* _AIM OF THE EXERCISE_:
Render the lines below as a JSON list of strings, one string per line, leaving out any blank lines.

* _DATA IN THIS EXERCISE_:

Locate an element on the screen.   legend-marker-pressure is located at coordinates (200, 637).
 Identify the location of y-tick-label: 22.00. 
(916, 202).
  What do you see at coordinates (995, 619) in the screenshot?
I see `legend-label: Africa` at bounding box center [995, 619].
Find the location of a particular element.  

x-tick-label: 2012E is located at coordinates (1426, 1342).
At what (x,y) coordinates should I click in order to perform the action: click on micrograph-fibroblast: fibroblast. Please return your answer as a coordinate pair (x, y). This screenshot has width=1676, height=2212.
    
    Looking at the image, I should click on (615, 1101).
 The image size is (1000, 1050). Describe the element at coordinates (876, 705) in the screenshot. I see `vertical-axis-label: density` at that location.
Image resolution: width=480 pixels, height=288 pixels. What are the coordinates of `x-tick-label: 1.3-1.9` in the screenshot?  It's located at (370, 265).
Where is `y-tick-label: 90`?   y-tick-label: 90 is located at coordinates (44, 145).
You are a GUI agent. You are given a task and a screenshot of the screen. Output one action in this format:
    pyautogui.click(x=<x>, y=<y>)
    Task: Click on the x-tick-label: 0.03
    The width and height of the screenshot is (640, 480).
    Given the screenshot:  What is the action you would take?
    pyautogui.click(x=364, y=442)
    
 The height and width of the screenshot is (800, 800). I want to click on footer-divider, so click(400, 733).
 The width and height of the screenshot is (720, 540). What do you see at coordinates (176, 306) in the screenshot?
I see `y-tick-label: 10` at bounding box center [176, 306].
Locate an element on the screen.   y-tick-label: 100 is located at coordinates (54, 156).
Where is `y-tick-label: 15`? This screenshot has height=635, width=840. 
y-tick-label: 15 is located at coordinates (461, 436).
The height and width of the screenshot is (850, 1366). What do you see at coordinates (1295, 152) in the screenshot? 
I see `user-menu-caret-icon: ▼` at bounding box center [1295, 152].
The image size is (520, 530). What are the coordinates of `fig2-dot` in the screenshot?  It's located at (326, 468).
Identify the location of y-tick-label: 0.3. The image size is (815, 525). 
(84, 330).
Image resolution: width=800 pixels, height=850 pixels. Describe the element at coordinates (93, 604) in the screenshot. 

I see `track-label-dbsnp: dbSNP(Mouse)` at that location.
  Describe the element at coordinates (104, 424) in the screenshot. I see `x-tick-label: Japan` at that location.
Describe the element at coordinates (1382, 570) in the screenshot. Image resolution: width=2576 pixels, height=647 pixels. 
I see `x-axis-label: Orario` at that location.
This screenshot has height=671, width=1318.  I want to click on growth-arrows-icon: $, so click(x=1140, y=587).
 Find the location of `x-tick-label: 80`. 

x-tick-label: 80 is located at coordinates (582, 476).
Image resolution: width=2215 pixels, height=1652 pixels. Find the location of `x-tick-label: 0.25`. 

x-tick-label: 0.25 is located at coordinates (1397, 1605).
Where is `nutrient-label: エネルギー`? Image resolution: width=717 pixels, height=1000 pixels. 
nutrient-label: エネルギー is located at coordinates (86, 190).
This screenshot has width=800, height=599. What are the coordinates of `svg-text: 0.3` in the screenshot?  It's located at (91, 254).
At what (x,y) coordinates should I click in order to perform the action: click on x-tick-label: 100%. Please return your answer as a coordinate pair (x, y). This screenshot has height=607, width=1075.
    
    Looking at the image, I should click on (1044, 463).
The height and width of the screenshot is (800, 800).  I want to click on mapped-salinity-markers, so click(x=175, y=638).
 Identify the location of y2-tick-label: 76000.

* _REPLY_:
[
  "Locate an element on the screen.   legend-marker-pressure is located at coordinates (200, 637).",
  " Identify the location of y-tick-label: 22.00. ",
  "(916, 202).",
  "  What do you see at coordinates (995, 619) in the screenshot?",
  "I see `legend-label: Africa` at bounding box center [995, 619].",
  "Find the location of a particular element.  ",
  "x-tick-label: 2012E is located at coordinates (1426, 1342).",
  "At what (x,y) coordinates should I click in order to perform the action: click on micrograph-fibroblast: fibroblast. Please return your answer as a coordinate pair (x, y). This screenshot has width=1676, height=2212.",
  "    Looking at the image, I should click on (615, 1101).",
  " The image size is (1000, 1050). Describe the element at coordinates (876, 705) in the screenshot. I see `vertical-axis-label: density` at that location.",
  "Image resolution: width=480 pixels, height=288 pixels. What are the coordinates of `x-tick-label: 1.3-1.9` in the screenshot?  It's located at (370, 265).",
  "Where is `y-tick-label: 90`?   y-tick-label: 90 is located at coordinates (44, 145).",
  "You are a GUI agent. You are given a task and a screenshot of the screen. Output one action in this format:",
  "    pyautogui.click(x=<x>, y=<y>)",
  "    Task: Click on the x-tick-label: 0.03",
  "    The width and height of the screenshot is (640, 480).",
  "    Given the screenshot:  What is the action you would take?",
  "    pyautogui.click(x=364, y=442)",
  " The height and width of the screenshot is (800, 800). I want to click on footer-divider, so click(400, 733).",
  " The width and height of the screenshot is (720, 540). What do you see at coordinates (176, 306) in the screenshot?",
  "I see `y-tick-label: 10` at bounding box center [176, 306].",
  "Locate an element on the screen.   y-tick-label: 100 is located at coordinates (54, 156).",
  "Where is `y-tick-label: 15`? This screenshot has height=635, width=840. ",
  "y-tick-label: 15 is located at coordinates (461, 436).",
  "The height and width of the screenshot is (850, 1366). What do you see at coordinates (1295, 152) in the screenshot? ",
  "I see `user-menu-caret-icon: ▼` at bounding box center [1295, 152].",
  "The image size is (520, 530). What are the coordinates of `fig2-dot` in the screenshot?  It's located at (326, 468).",
  "Identify the location of y-tick-label: 0.3. The image size is (815, 525). ",
  "(84, 330).",
  "Image resolution: width=800 pixels, height=850 pixels. Describe the element at coordinates (93, 604) in the screenshot. ",
  "I see `track-label-dbsnp: dbSNP(Mouse)` at that location.",
  "  Describe the element at coordinates (104, 424) in the screenshot. I see `x-tick-label: Japan` at that location.",
  "Describe the element at coordinates (1382, 570) in the screenshot. Image resolution: width=2576 pixels, height=647 pixels. ",
  "I see `x-axis-label: Orario` at that location.",
  "This screenshot has height=671, width=1318.  I want to click on growth-arrows-icon: $, so click(x=1140, y=587).",
  " Find the location of `x-tick-label: 80`. ",
  "x-tick-label: 80 is located at coordinates (582, 476).",
  "Image resolution: width=2215 pixels, height=1652 pixels. Find the location of `x-tick-label: 0.25`. ",
  "x-tick-label: 0.25 is located at coordinates (1397, 1605).",
  "Where is `nutrient-label: エネルギー`? Image resolution: width=717 pixels, height=1000 pixels. ",
  "nutrient-label: エネルギー is located at coordinates (86, 190).",
  "This screenshot has width=800, height=599. What are the coordinates of `svg-text: 0.3` in the screenshot?  It's located at (91, 254).",
  "At what (x,y) coordinates should I click in order to perform the action: click on x-tick-label: 100%. Please return your answer as a coordinate pair (x, y). This screenshot has height=607, width=1075.",
  "    Looking at the image, I should click on (1044, 463).",
  "The height and width of the screenshot is (800, 800).  I want to click on mapped-salinity-markers, so click(x=175, y=638).",
  " Identify the location of y2-tick-label: 76000."
]